Wild garlic in Courtmacsherry wood, by the sea
The bluebells come early on in the walk, as soon as you enter the wood. Even before you get there you see the magical blue "haze". And there are as many Ramsons or Wild Garlic and I also noticed some wild mint growing in among the garlic. There is a huge bank on your right among the trees as you enter. Look. Smell. Enjoy. As you come out of the wood, you get a clear view of the ocean at and near Wood Point. And it was close to here that we spotted the fin moving swiftly through the waters below. “Basking shark,” I heard a local say.

We had turned back by then and were soon on the road again, taking the long way again, over towards Butlerstown, past the Seven Heads, past Dunworley Bay and on towards Ring where Deasy’s Pub (another well known food venue) stands. Into Clon then and time for a break from the sun and a drop of Dungarvan Pale Ale in the well known pub/restaurant called An Sugan.
Courtmac bluebells
Next stop would be the Celtic Ross, our base in Rosscarbery. They had a deal on for the Sunday, quite an attractive one: dinner for two, and B&B for €78.00 total. They have lots of deals, so be sure and check here   How often have you been down in West Cork, wishing you could stay and couldn't get last minute accommodation? It has happened to us on a few occasions so we took up this offer and were very happy with it.
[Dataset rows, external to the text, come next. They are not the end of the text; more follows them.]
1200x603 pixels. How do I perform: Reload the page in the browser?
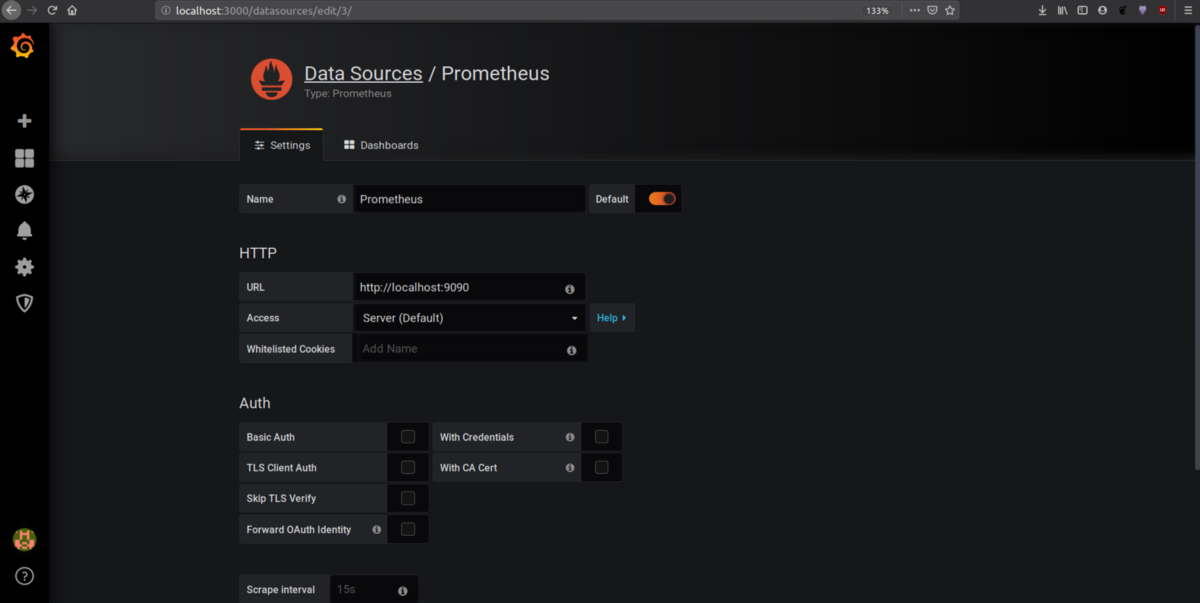coord(52,10)
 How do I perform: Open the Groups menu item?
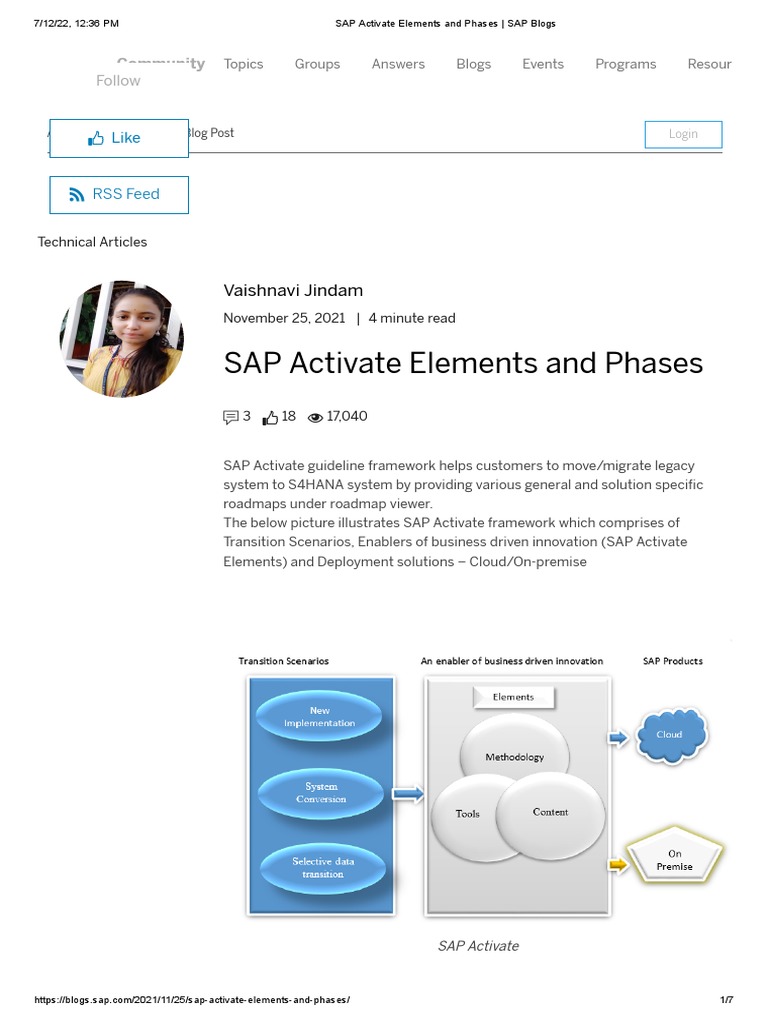[x=317, y=64]
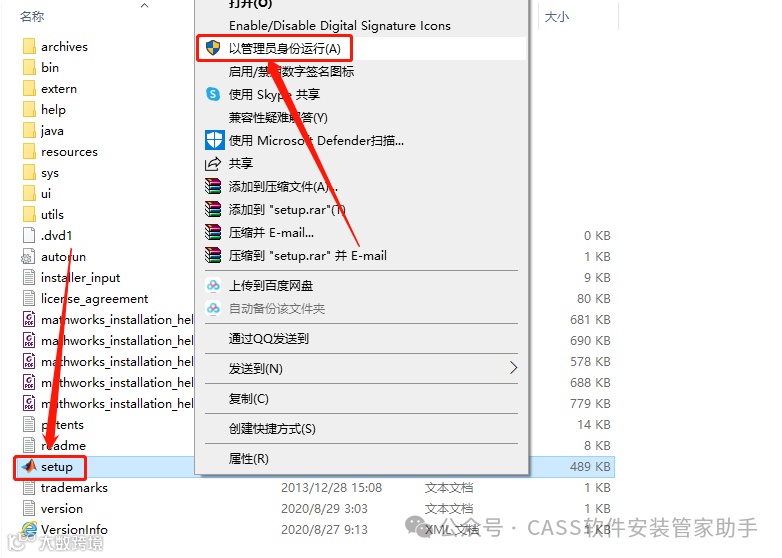Click the autorun file gear icon
782x558 pixels.
pos(28,256)
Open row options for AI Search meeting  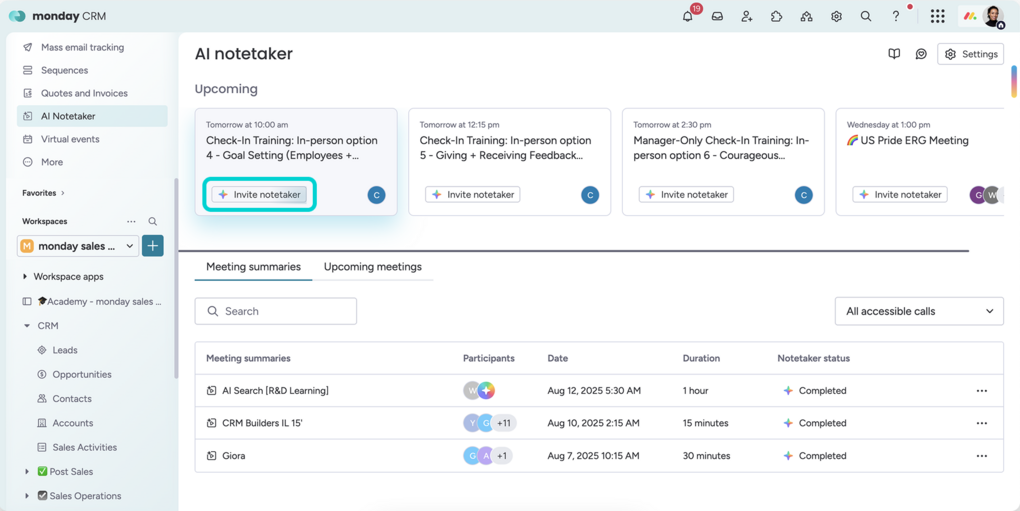(x=981, y=391)
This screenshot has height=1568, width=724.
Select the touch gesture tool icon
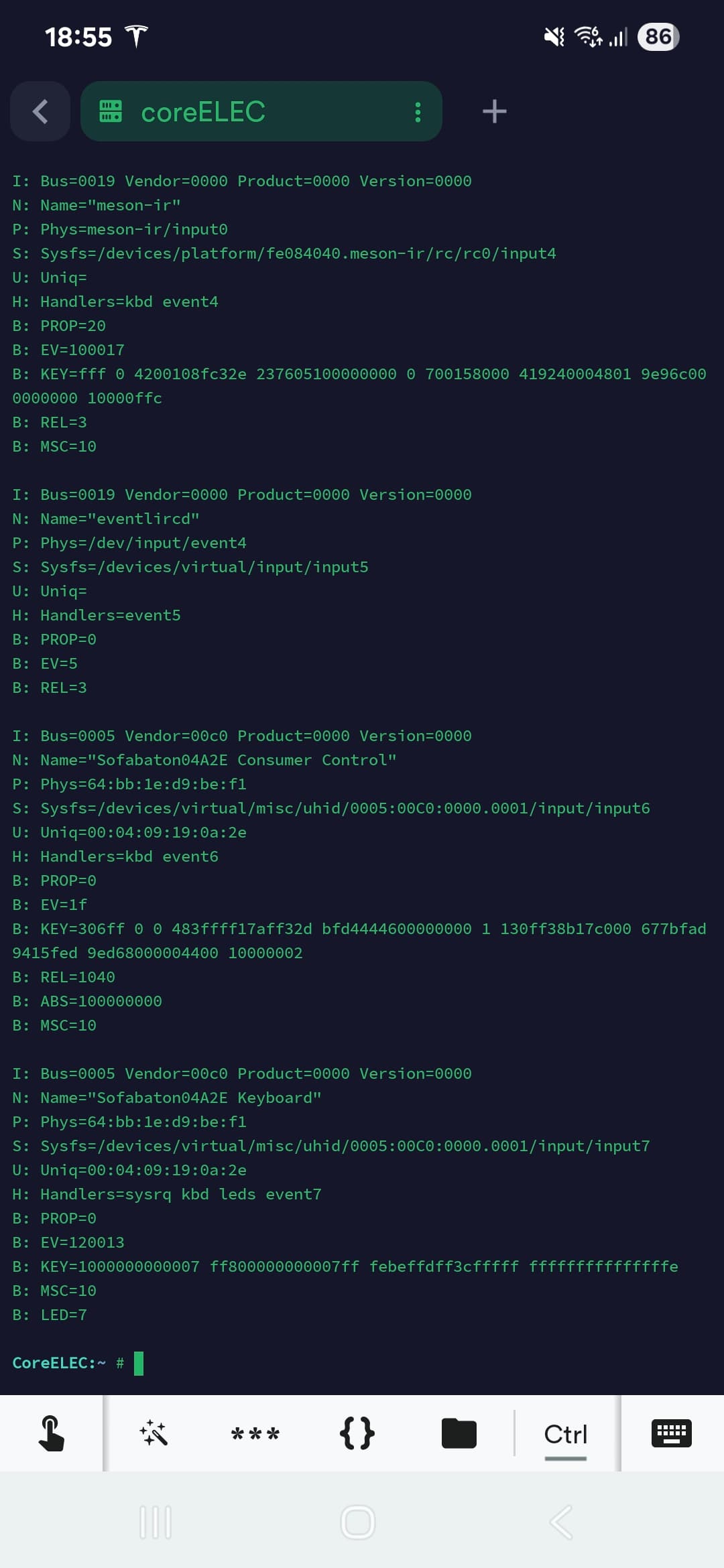pyautogui.click(x=52, y=1433)
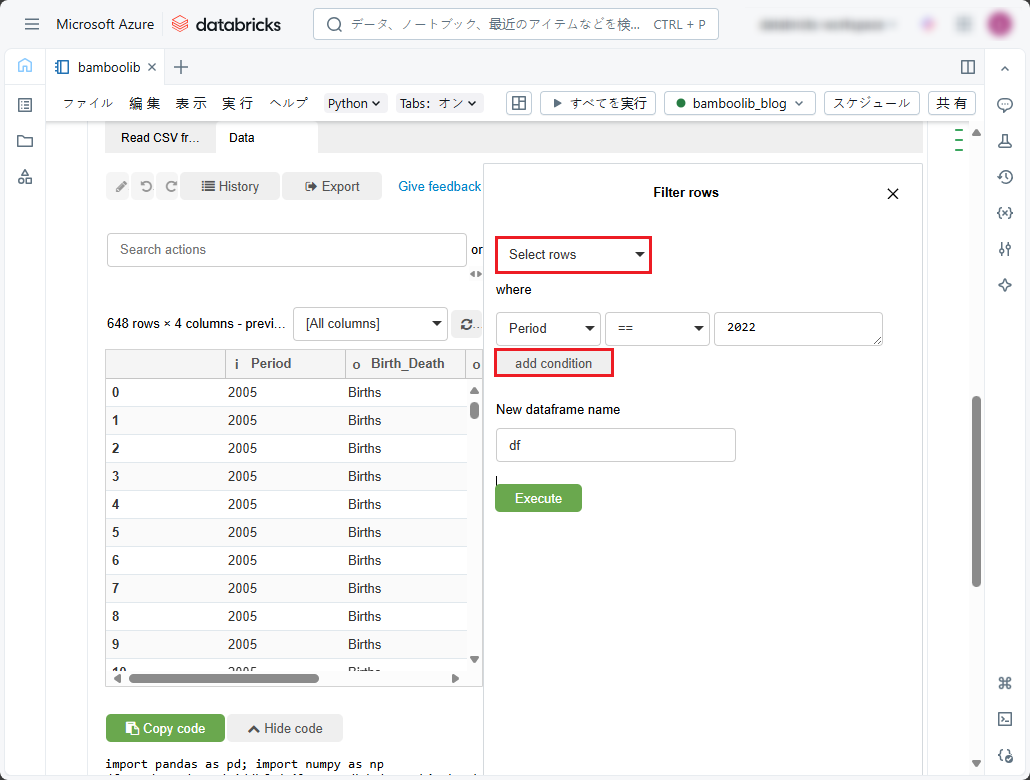Open workspace folder icon in left sidebar
1030x780 pixels.
(x=25, y=141)
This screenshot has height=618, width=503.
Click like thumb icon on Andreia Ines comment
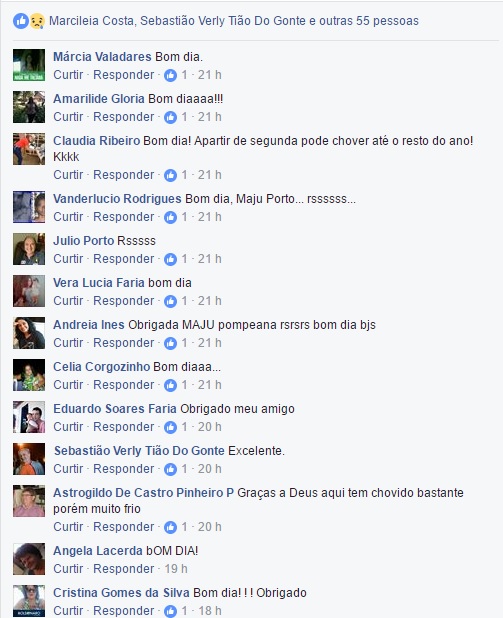click(170, 343)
The Ross is a fine friendly hotel and, between Clonakilty and Skibbereen, so well placed for exploring West Cork.

We took a walk in the sun down to Warren’s Beach to join quite a few people there, young and old, some in swimming. We were down that way again later on to get a few shots as the sun sank behind the village.
A bank of primroses on the Seven Heads Walk
In the meantime, we had enjoyed an excellent 3-course dinner. We had a choice of three starters and I enjoyed every little bit of the Sticky Chicken Wings, Jamaican Jerk Style, Blue cheese and sesame seeds. CL was also happy with Peter’s famous Fish Cake.

We each had the same mains: Local Hake Fillet, Sicilian cauliflower, nutmeg potato, black olive oil, Sauce Vierge, Port. This was outstanding, particularly the raisins and the pinenuts, with the cauliflower, adding a touch of texture, sweet notes too from the raisins and the Port, and the fish had obviously just jumped up from the waters outside, such was its freshness. Top notch overall.
Galley Lighthouse, from Warren Beach in Rosscarbery
Breakfast is served in the same area with a very friendly vibe, quite efficient too. We had a nice bit of fruit and yogurt and a variation of the full Irish (not quite a full Irish!). Checked out then and headed west through Skibbereen and out the Baltimore Road.

We were on the lookout for Inish Beg on the left, an island, but one with a bridge. It is a private estate where you may stay in various type of accommodation. There is also an indoor swimming pool (in the walled garden!). Lots to do here. You may even get married on a mini island, reached by a small bridge. Check it all out here.
Warren Beach
But we were here to take a walk - its costs a fiver - through the gardens and the woodlands. The walled garden is in great nick. You start there and then follow your map where you’ll come across features such as Pumpkin's Puddle, Bird Hides, The Boat House, The Gypsy Retreat (where two caravans provide your accommodation), the Sunken Garden, the Bamboozle (a couple of bamboo tunnels) and the Orchard.

There is a good scattering of bluebells around the place at the moment. They seem of a slightly darker shade than those of Courtmacsherry but that is a non-scientific observation! Perhaps the best display was that under the old trees in the Orchard.
Hake in the Celtic Ross
It was getting close to lunchtime and so we headed for Baltimore. We had been hoping that the Glebe Cafe would be open but, being Monday, they weren't. Le Jolie Brise was though and here a big bowl of mussels and a smaller one of fries did the business.

Time was running out for us and it was with some regret that we left behind the increasing blue of the West Cork skies and headed back to the city. Glad to say the blue came too at least for this May evening.